Returns the number of threads in the thread block (aka the block size) along the x, y, or z dimension.

Example:

  %bDimX = "gpu.block_dim"() {dimension = "x"} : () -> (index)

gpu.block_id

Returns the block id, i.e. the index of the current block within the grid along the x, y, or z dimension.

Example:

  %bIdY = "gpu.block_id"() {dimension = "y"} : () -> (index)

gpu.grid_dim

Returns the number of thread blocks in the grid along the x, y, or z dimension.

Example:

  %gDimZ = "gpu.grid_dim"() {dimension = "z"} : () -> (index)

gpu.thread_id

Returns the thread id, i.e. the index of the current thread within the block along the x, y, or z dimension.

Example:

  %tIdX = "gpu.thread_id"() {dimension = "x"} : () -> (index)

gpu.yield

Is a special terminator operation for blocks inside regions in gpu ops. It returns values to the immediately enclosing gpu op.

Example:

gpu.yield %f0, %f1 : f32, f32

gpu.all_reduce

The "all_reduce" op reduces the value of every work item across a local workgroup. The result is equal for all work items of a workgroup.

For example, both

%1 = "gpu.all_reduce"(%0) ({}) { op = "add" } : (f32) -> (f32)
%2 = "gpu.all_reduce"(%0) ({
^bb(%lhs : f32, %rhs : f32):
  %sum = addf %lhs, %rhs : f32
  "gpu.yield"(%sum) : (f32) -> ()
}) : (f32) -> (f32)

compute the sum of each work item's %0 value. The first version specifies the accumulation as operation, whereas the second version specifies the accumulation as code region. The accumulation operation must either be add or mul.

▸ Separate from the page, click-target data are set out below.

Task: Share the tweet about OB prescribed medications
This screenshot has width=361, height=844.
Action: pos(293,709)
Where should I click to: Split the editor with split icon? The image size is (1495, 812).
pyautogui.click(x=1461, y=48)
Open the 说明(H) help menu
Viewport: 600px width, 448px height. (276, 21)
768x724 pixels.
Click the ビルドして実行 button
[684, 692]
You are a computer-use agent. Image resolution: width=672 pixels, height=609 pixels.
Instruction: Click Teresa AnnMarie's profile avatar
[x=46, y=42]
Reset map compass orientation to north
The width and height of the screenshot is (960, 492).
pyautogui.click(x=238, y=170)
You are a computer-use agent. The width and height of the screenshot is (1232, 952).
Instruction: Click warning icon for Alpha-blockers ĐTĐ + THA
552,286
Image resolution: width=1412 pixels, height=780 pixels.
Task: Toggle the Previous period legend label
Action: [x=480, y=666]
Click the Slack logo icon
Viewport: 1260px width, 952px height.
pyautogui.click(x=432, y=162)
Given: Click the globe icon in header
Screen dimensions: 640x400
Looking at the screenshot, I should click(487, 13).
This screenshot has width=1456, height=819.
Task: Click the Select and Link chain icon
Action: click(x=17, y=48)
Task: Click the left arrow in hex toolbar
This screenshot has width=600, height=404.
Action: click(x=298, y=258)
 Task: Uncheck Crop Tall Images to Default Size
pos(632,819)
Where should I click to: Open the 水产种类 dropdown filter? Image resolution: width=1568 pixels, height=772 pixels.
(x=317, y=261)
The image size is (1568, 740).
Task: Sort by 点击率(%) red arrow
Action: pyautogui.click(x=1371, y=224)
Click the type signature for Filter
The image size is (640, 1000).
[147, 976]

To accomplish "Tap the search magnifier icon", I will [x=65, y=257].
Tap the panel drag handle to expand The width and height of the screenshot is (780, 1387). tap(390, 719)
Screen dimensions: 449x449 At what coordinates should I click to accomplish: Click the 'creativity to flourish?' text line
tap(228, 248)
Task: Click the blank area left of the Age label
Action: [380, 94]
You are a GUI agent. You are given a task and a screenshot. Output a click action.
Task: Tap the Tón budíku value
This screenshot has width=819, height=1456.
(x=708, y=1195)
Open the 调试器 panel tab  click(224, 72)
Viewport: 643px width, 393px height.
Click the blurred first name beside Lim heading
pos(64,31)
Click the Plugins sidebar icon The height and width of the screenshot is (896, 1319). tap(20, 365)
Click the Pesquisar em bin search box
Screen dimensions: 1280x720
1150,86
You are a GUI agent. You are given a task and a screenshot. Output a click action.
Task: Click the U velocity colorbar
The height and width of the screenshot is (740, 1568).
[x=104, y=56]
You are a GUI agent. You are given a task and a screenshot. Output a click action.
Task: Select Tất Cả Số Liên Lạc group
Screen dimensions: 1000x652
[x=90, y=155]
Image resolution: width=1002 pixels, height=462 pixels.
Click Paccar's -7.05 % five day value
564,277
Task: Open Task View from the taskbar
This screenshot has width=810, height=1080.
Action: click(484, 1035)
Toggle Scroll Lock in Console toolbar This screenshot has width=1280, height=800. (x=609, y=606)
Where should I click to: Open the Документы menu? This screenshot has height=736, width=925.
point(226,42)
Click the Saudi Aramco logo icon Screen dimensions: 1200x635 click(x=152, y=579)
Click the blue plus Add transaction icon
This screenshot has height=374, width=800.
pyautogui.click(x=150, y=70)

Either none or all work items of a workgroup need to execute this op in convergence.

gpu.barrier

The "barrier" op synchronizes all work items of a workgroup. It is used to coordinate communication between the work items of the workgroup.

gpu.barrier

waits until all work items in the workgroup have reached this point and all memory accesses made by these work items prior to the op are visible to all work items in the workgroup. Data hazards between work items accessing the same memory can be avoided by synchronizing work items in-between these accesses.

Either none or all work items of a workgroup need to execute this op in convergence.